A couple of years later she formed a duo with Debbi Peterson, drummer and vocalist with The Bangles, called Kindred Spirit, who released a self-titled album in 1995. Although Peterson and Maher never officially split, Kindred Spirit is inactive. Peterson returned to the Bangles, and Maher released a solo album in 2002 titled Immigrant Flower.

Living in Nashville, Tennessee having married Ray Kennedy, producer of Steve Earle and Malcolm Holcombe, the country/folk/Americana influence on her music is noticeable. She now styles herself Siobhan Maher Kennedy.

On 29 May 2022, her single "God Bless The World" would be a new entry in the Top 40 of Mike Read's Heritage Chart at number 32.

Other work
In 1987, Maher played the part of Lettuce in the Brookside spin-off series Damon and Debbie. Maher also made forays into television presenting, on the 1987 series of the BBC1 fashion magazine programme The Clothes Show and the 1987 and 1988 seasons of But First This!, Children's BBC's summer holiday morning programme.
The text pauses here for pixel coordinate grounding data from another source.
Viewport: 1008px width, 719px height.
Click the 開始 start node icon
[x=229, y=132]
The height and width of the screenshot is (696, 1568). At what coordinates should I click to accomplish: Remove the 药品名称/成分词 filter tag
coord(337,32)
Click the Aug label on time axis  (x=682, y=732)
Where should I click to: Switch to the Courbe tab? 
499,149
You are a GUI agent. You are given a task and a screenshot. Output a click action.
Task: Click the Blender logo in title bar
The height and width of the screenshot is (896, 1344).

For the 1987 season she presented a week solo (others doing the same included Andy Crane, Simon Potter, Tracy Brabin and Anthea Turner) and in 1988 presented throughout the run in rotation with other members of the presenting team for that season (Andy Crane, Colin Heywood and Sue Devaney).

Maher sang background vocals on Willy DeVille's 1996 Loup Garou album and the 1997 Joey Tempest album Azalea Place, and duetted with Steve Earle on the song "Poison Lovers" from his 1997 album El Corazón.  Additionally, she has performed backing vocals on several albums by Malcolm Holcombe, including the 2009 release For The Mission Baby.

Maher also sang backing vocals on Manu Katché's album It's About Time, which was recorded at Real World Studios and featured Sting, Peter Gabriel and Pino Palladino amongst others.

The 2002 BBC One comedy-drama Being April featured a theme song performed by Maher—the Richard Thompson-penned "I Want to See the Bright Lights Tonight." Maher appeared in one episode performing the song, which is also featured on her solo album Immigrant Flower.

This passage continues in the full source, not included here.